PySpark - Compare DataFrames

python dataframe apache-spark pyspark apache-spark-sql

13,541

Solution 1

So I create a third DataFrame, joining DataFrame1 and DataFrame2, and then filter by the counts fields to check if they are equal or not:

Mismatch:

df3 = df1.join(df2, [df1.name == df2.name] , how = 'inner' )
df3.filter(df3.df1_count != df3.df2_count).show()

Match:

df3 = df1.join(df2, [df1.name == df2.name] , how = 'inner' )
df3.filter(df3.df1_count == df3.df2_count).show()

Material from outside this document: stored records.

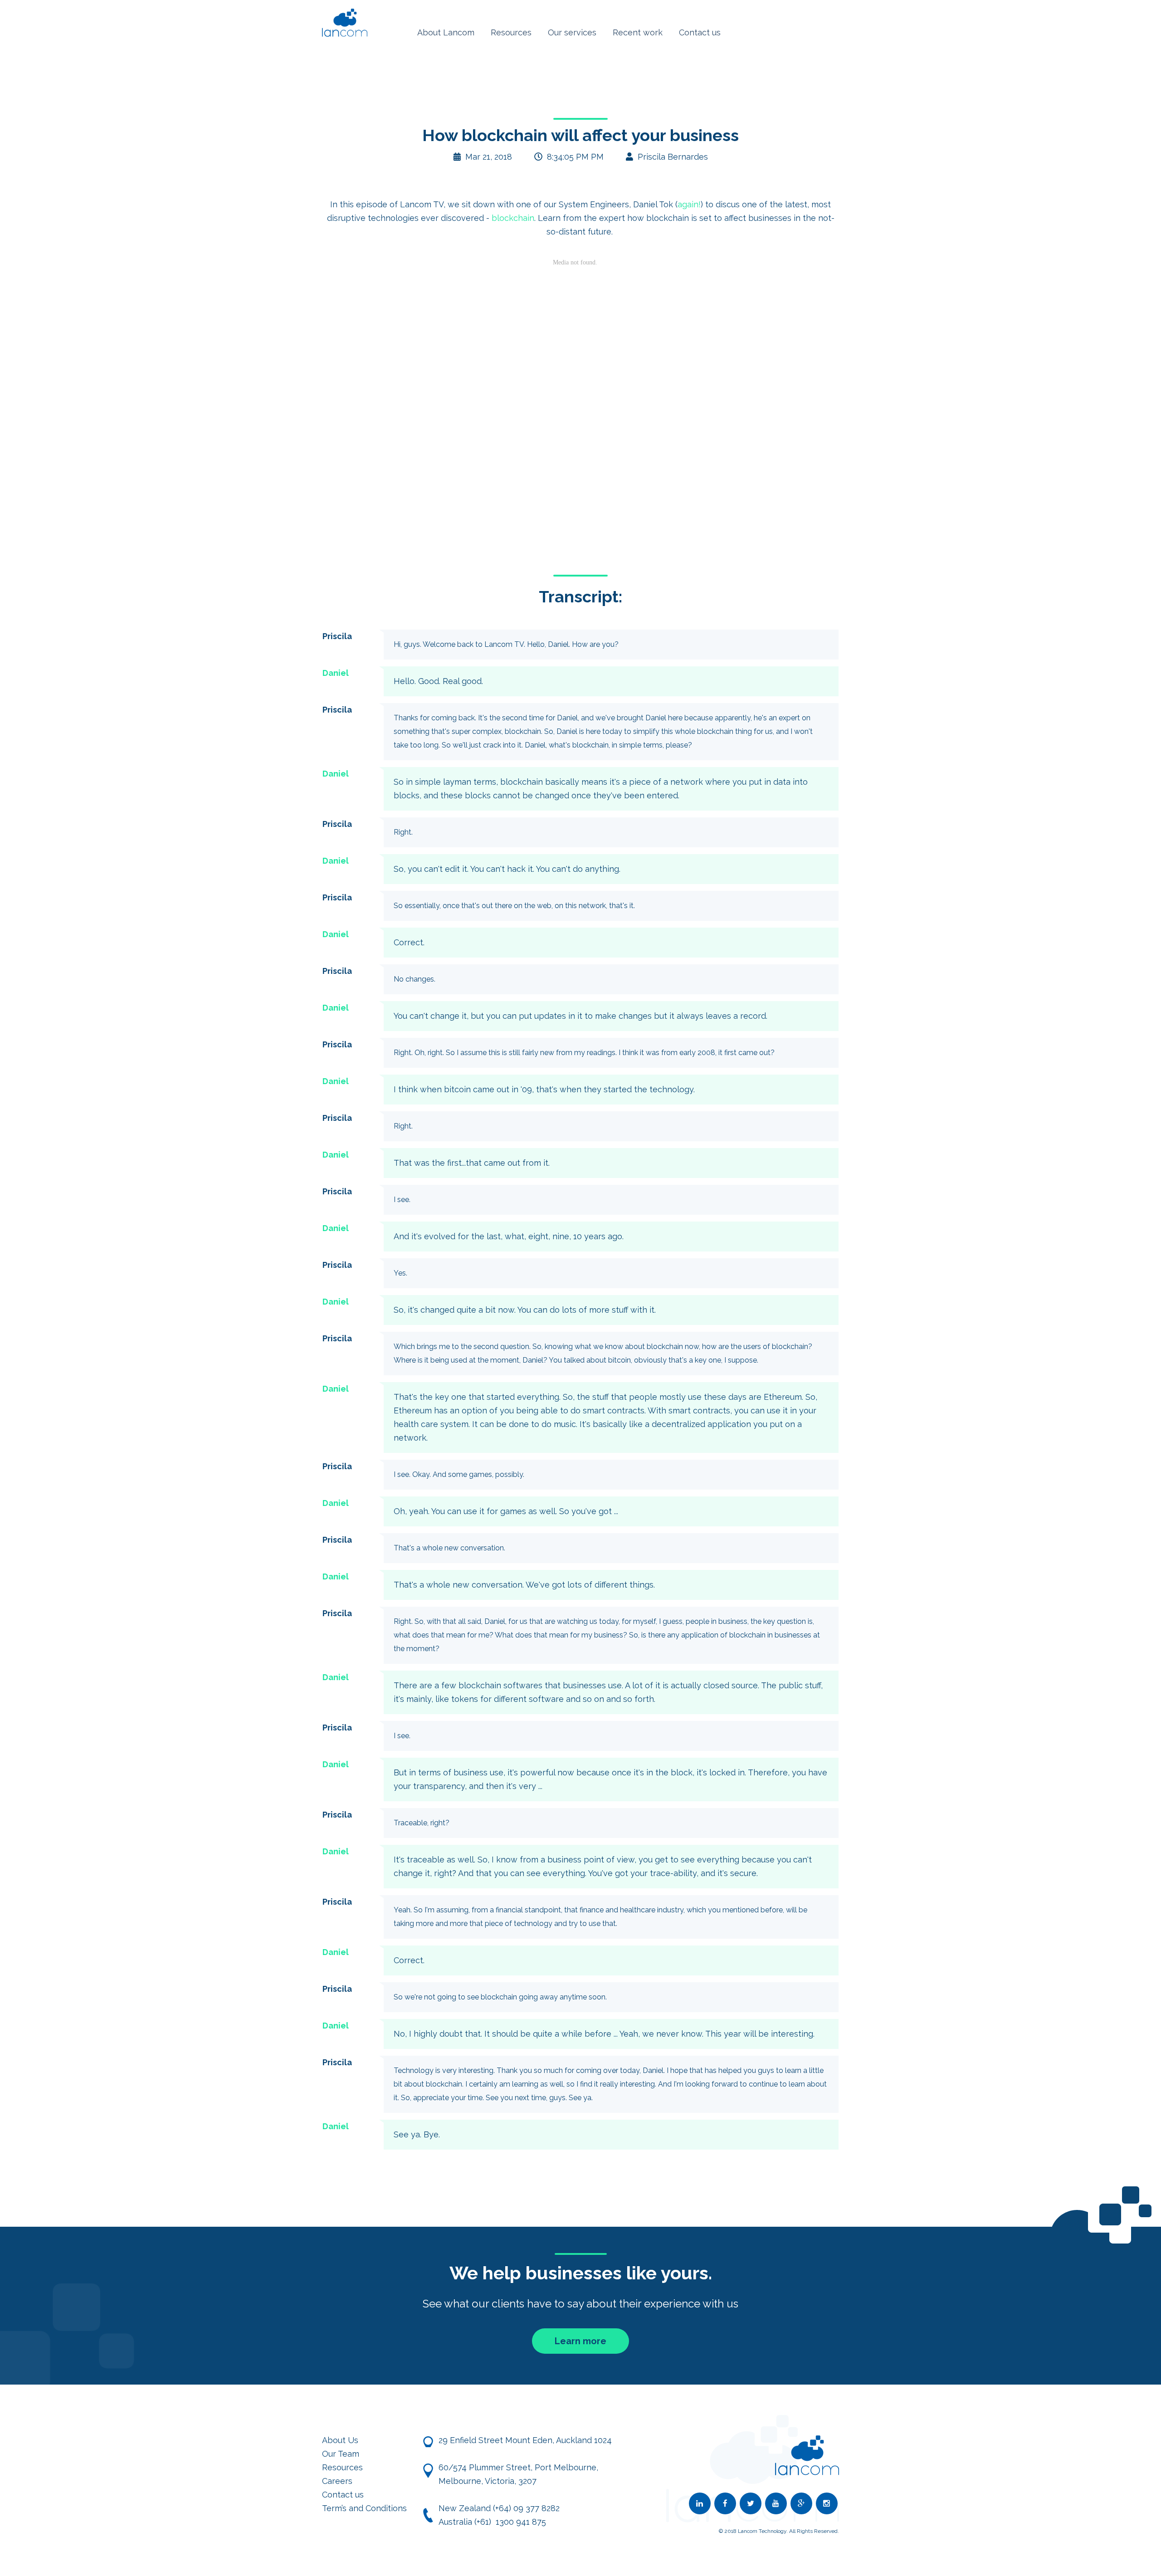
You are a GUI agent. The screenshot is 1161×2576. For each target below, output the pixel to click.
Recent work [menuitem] (638, 32)
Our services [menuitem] (572, 32)
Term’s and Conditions (364, 2508)
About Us (340, 2440)
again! (689, 204)
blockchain (513, 218)
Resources (342, 2467)
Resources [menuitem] (511, 32)
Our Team (340, 2454)
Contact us (343, 2494)
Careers (337, 2481)
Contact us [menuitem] (700, 32)
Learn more (580, 2341)
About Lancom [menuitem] (445, 32)
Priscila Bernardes (673, 156)
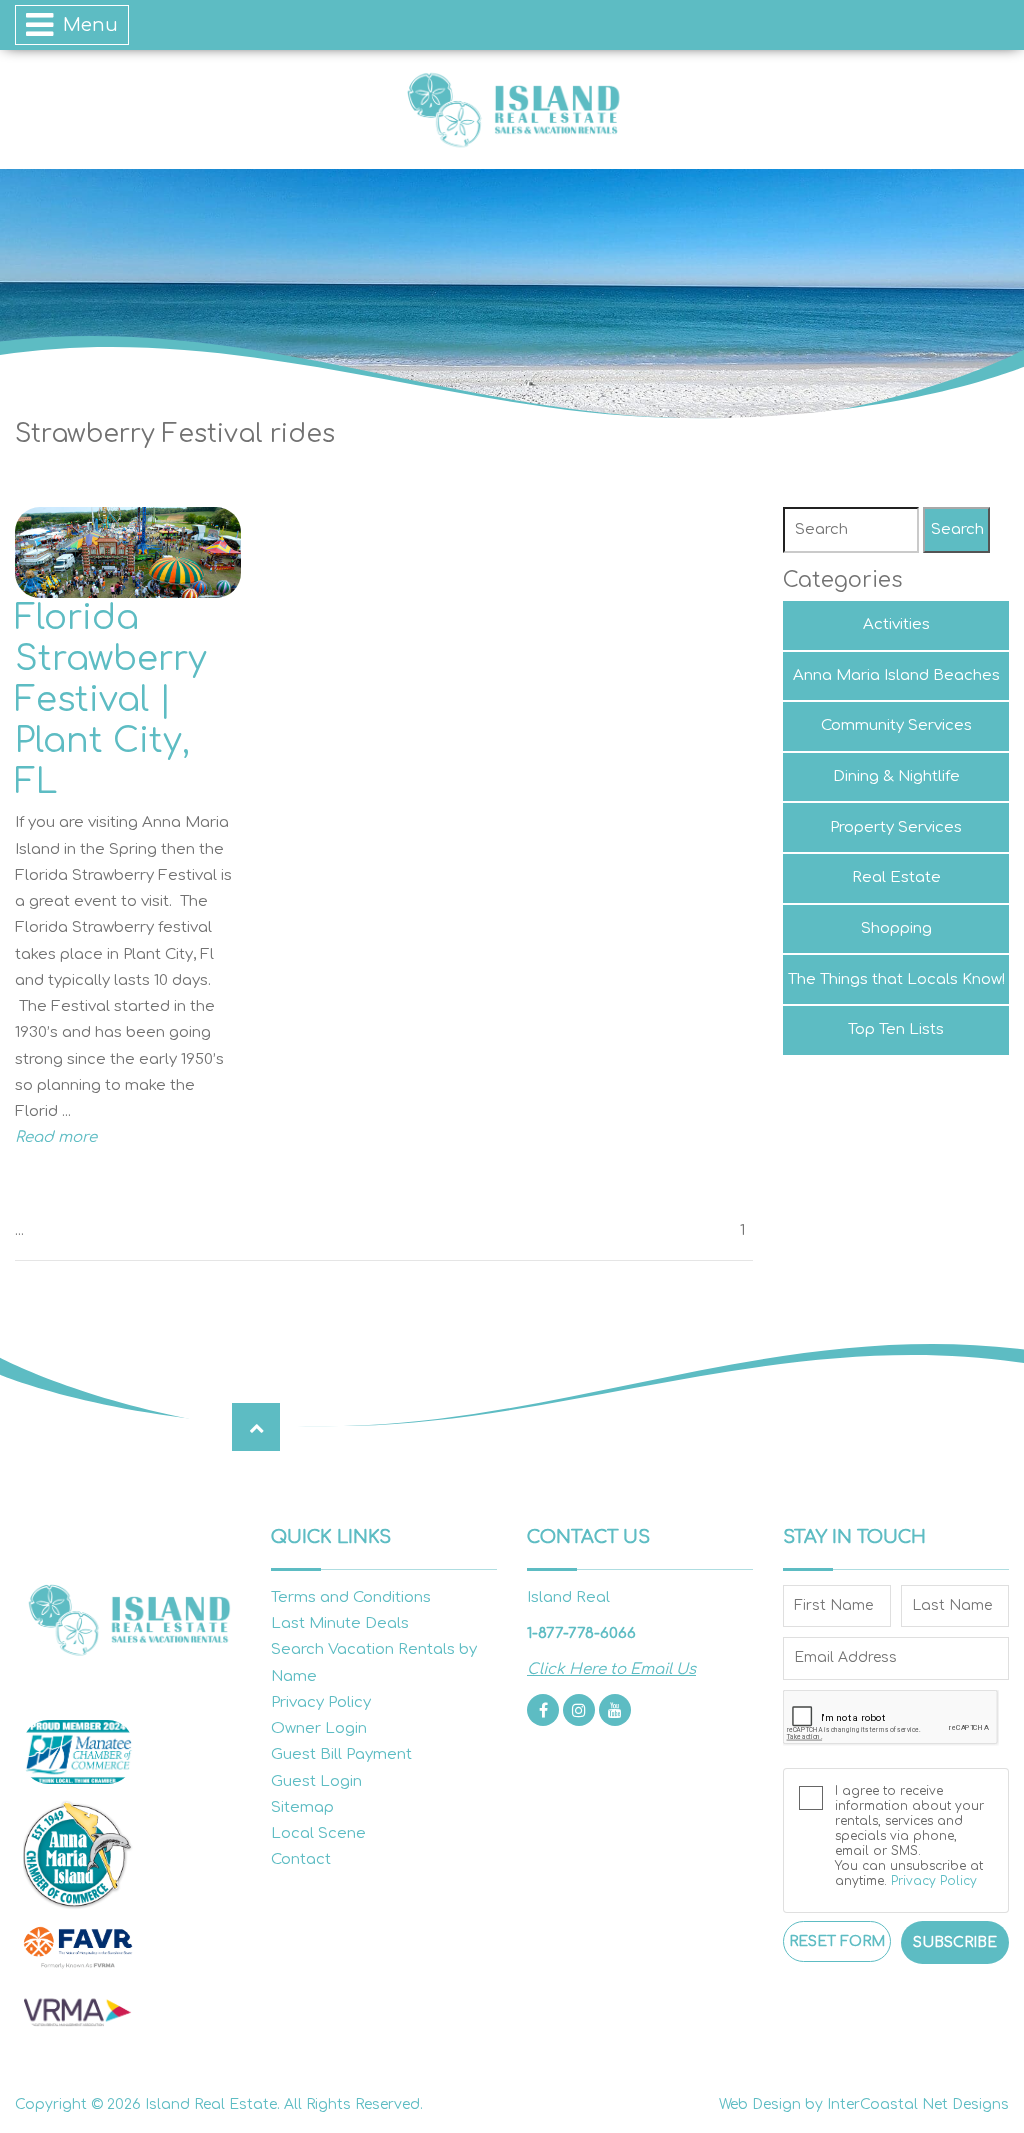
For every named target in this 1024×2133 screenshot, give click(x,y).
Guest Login (316, 1781)
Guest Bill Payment (341, 1754)
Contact (301, 1859)
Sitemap (302, 1807)
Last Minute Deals (340, 1623)
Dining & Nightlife (896, 776)
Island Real (512, 109)
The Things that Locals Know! (896, 979)
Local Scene (318, 1833)
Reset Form (837, 1941)
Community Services (896, 725)
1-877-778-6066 (581, 1633)
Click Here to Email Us (611, 1669)
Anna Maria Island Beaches (896, 675)
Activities (896, 624)
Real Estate (896, 877)
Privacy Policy (321, 1702)
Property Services (896, 827)
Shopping (896, 928)
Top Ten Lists (896, 1029)
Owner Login (319, 1728)
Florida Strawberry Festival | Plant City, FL (111, 699)
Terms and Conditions (351, 1597)
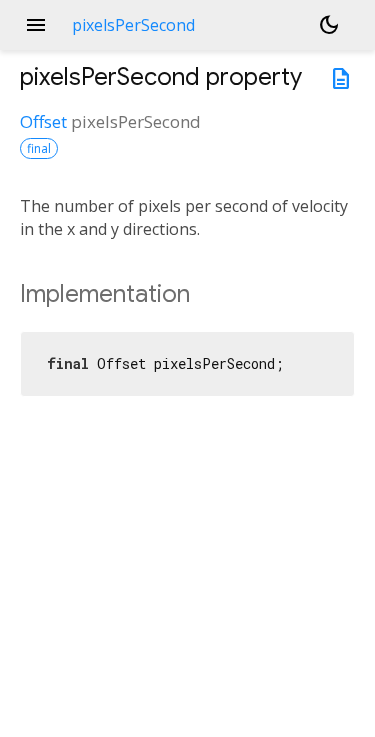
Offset (43, 121)
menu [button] (36, 25)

Hope this comes in useful for someone

Solution 2

For small DataFrame comparisons, you can use the chispa library. This is particularly useful when performing DataFrame comparisons in a test suite. For big datasets, the accepted answer that uses a join is the best approach.

In this example, chispa.assert_df_equality(df1, df2), will output this error message:

The rows that mismatch are red and the rows that match are blue. This post has more info on testing PySpark code.

There's a cool library called deequ that is good for "data unit tests", but I'm not sure if there is a PySpark implementation.

Solution 3

The easy way is to use the diff transformation from the spark-extension package:

from gresearch.spark.diff import *

left = spark.createDataFrame([("Alice", 1500), ("Bob", 1000), ("Charlie", 150), ("Dexter", 100)], ["name", "count"])
right = spark.createDataFrame([("Alice", 1500), ("Bob", 200), ("Charlie", 150), ("Dexter", 10)], ["name", "count"])

diff = left.diff(right, 'name')
diff.show()
+----+-------+----------+-----------+                                           
|diff|   name|left_count|right_count|
+----+-------+----------+-----------+
|   N|  Alice|      1500|       1500|
|   C|    Bob|      1000|        200|
|   N|Charlie|       150|        150|
|   C| Dexter|       100|         10|
+----+-------+----------+-----------+

This shows you mismatch (C) and match (N) in one DataFrame.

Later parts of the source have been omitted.